#BringThemHere, drat it!

Anyone else see the Four Corners episode on Monday night?

http://www.abc.net.au/4corners/stories/2016/10/17/4556062.htm

😦 Those poor children…we need to get them out of there. They belong in Australia, where they can be safe, not on Nauru in indefinite limbo, too frightened to go to school. We’re torturing them – for that is what leaving them in that environment, exposing them to physical, psychological and other forms of abuse is. See here: convention_on_the_rights_of_the_child

They’ve been through hell in their birth countries and have been classified as genuine refugees. They’re no longer in the “detention centres” on Nauru…but their situation, living in a hostile community that doesn’t want them, hasn’t improved.

They should be here!

And the government has the frikking nerve to criticise the ABC and Amnesty International, whose scathing report on the situation was released yesterday. They’ve trotted out the “saving lives from drowning at sea” line again, insisting that the refugees are the responsibility of the Nauran government (which, by the by, has accused the ABC of being racist and an “embarrassment to journalism” after the program). Pathetic! The Australian government doesn’t care about the welfare of the people restricted on Nauru…all they care about is being “tough on borders”.

I’m sick of it.

When will politicians have the political and moral courage to admit that they are wrong in continuing this – and seek a better way? There needs to be a compromise, a true multilateral solution that focuses on the humanity, vulnerability and welfare of refugees and asylum seekers.

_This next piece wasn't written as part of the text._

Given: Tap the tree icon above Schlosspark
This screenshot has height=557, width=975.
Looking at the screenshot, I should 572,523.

In the above link, Amnesty International suggests the following:

Amnesty International urges the Australian Government to show genuine leadership and adopt a better plan for refugees which could include:

  • Boosting Australia’s aid program to help neighbouring countries better protect and support refugees. When people are legally recognised, have safe accommodation, can send their kids to school, and can work and access health services, they won’t be forced to make dangerous journeys to Australia.
  • Making sure the most vulnerable people are resettled within our region and globally. Pressure on individual countries can be reduced if Australia works closely with New Zealand, Japan, the USA, Canada and others to ensure everyone does their fair share. This includes Australia welcoming a minimum of 30,000 refugees per year through its resettlement program.
  • Including refugees in existing visa programs. In addition to Australia’s core resettlement program, to recognise the valuable skills and qualifications of many refugees by including them when allocating student, work and family reunion visas.
  • Assessing refugee applications within a defined time period. When people know they will be assessed in an efficient and orderly way, they are less likely to make a dangerous boat journey.
  • Undertaking timely search and rescue operations. Instead of hazardous push-backs of boats at sea, Australia can run search and rescue operations that save lives.

How about it, politicians?

It’s upsetting. My heart goes out to those children and young people. I pray that the situation will improve – and until it does, you bet I’ll keep speaking out about it.